Я просматриваю заметки и спрашиваю повторно:
– Но о разводе вы всё же не жалеете? Даже несмотря на соответствие Марины вашим требованиям в течение большей части совместной жизни?
Ответ Канцлера рассудочен, эгоцентричен и очень характерен для него. Любой брак, утверждает мой собеседник, приходит к точке, в которой супругам лучше развестись. Многие не находят сил и предпочитают страдать, пока мужчина не умрет.
– Почему именно мужчина? – интересуюсь я.
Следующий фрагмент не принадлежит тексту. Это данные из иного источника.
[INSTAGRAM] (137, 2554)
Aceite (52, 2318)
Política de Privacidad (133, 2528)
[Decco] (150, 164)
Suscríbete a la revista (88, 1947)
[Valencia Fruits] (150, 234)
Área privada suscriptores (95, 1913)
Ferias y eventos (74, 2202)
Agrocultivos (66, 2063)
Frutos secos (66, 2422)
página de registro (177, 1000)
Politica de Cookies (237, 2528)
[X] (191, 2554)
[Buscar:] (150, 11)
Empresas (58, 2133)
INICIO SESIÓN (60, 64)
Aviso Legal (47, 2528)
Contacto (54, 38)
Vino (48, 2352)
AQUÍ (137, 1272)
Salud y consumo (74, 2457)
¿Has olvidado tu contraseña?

– Средняя продолжительность жизни мужчин гораздо ниже, – говорит Промилле. – Есть совсем уж неприличные примеры. В минувшем году Канцлер был на свадьбе. Там оказался полный комплект бабушек жениха и невесты. Полный комплект: четыре бабушки. Дедушек мы не заметили. Поспрашивали тихонько, и что вы думаете? Все дедушки скончались. Четыре бабки сидели, шушукались, произносили тосты. Четыре деда уже перегнили.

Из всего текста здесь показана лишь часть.